Search code examples
compiler-constructioncompilationllvmjitmachine-code

How does JIT compilation actually execute the machine code at runtime?


I understand the gist of how JIT compilation works (after reading such resources as this SO question). However, I am still wondering how does it actually execute the machine code at runtime?

I don't have a deep background in operating systems or compiler optimizations, and haven't done anything with machine code directly, but am starting to explore it. I have started playing around in assembly, and see how something like NASM can take your assembly code and compile it to machine code (the executable), and then you can "invoke" it from the command line like ./my-executable.

But how is a JIT compiler actually doing that at runtime? Is it like streaming machine code into stdin or something, or how does it work? If you could provide an example or some pseudocode of how some assembly (or something along those lines, not as high level as C though) might look to demonstrate the basic flow, that would be amazing too.


Solution

  • You mentioned that you played around with assembly so you have some idea how that works, good. Imagine that you write code that allocates a buffer (ex: at address 0x75612d39). Then your code saves the assembly ops to that buffer to pop a number from the stack, the assembly to call a print function to print that number, then the assembly to "return". Then you push the number 3 onto the stack, and call/jump to address 0x75612d39. The processor will obey the instructions to print your numbers, then return to your code again, and continue. At the assembly level it's actually pretty straightforward.

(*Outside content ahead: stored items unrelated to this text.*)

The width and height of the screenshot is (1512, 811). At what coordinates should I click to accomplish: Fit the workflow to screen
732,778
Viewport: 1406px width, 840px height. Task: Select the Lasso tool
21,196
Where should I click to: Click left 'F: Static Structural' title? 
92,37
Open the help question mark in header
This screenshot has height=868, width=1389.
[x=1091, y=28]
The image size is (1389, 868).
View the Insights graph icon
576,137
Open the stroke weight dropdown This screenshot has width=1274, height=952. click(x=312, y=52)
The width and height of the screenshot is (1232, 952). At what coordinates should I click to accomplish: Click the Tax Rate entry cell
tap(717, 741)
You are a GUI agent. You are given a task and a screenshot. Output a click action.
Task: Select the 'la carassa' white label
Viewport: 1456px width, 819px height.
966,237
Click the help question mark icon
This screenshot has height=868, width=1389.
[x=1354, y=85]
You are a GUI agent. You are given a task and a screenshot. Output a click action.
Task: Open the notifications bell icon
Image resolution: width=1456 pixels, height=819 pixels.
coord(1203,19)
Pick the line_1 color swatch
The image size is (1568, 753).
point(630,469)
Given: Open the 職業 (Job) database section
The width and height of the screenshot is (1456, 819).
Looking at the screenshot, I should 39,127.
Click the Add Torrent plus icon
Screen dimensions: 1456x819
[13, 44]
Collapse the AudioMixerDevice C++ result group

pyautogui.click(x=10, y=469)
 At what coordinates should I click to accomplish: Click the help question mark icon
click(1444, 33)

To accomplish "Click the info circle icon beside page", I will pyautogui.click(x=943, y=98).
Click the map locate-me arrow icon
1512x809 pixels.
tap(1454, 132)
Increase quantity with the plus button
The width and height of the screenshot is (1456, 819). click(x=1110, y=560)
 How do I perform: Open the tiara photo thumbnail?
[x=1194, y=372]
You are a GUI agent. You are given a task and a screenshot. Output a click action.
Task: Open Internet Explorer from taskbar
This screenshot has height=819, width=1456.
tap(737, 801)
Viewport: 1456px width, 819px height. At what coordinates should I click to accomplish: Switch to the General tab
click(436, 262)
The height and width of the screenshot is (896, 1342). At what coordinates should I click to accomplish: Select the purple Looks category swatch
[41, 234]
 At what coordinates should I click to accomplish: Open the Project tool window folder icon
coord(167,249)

    I don't know any "real" assembly languages, but here's a "sample" cobbled together from a bytecode I know. This machine has 2 byte pointers, the string %s is located at address 6a, and the function printf is located at address 1388.

    void myfunc(int a) {
        printf("%s", a);
    }
    

    The assembly for this function would look like this:

    OP Params OpName     Description
    13 82 6a  PushString 82 means string, 6a is the address of "%s"
                         So this function pushes a pointer to "%s" on the stack.
    13 83 00  PushInt    83 means integer, 00 means the one on the top of the stack.
                         So this function gets the integer at the top of the stack,
                         And pushes it on the stack again
    17 13 88 Call        1388 is printf, so this calls the printf function
    03 02    Pop         This pops the two things we pushed back off the stack
    02       Return      This returns to the calling code.
    

    So when your JITTER reads in the void myfunc(int a) {printf("%s", a);}, it allocate memory for this function (ex: at address 0x75612d39), and store these bytes in that memory: 13 82 6a 13 83 00 17 13 88 03 02 02. Then, to call that function, it simply jumps/calls the function at address 0x75612d39.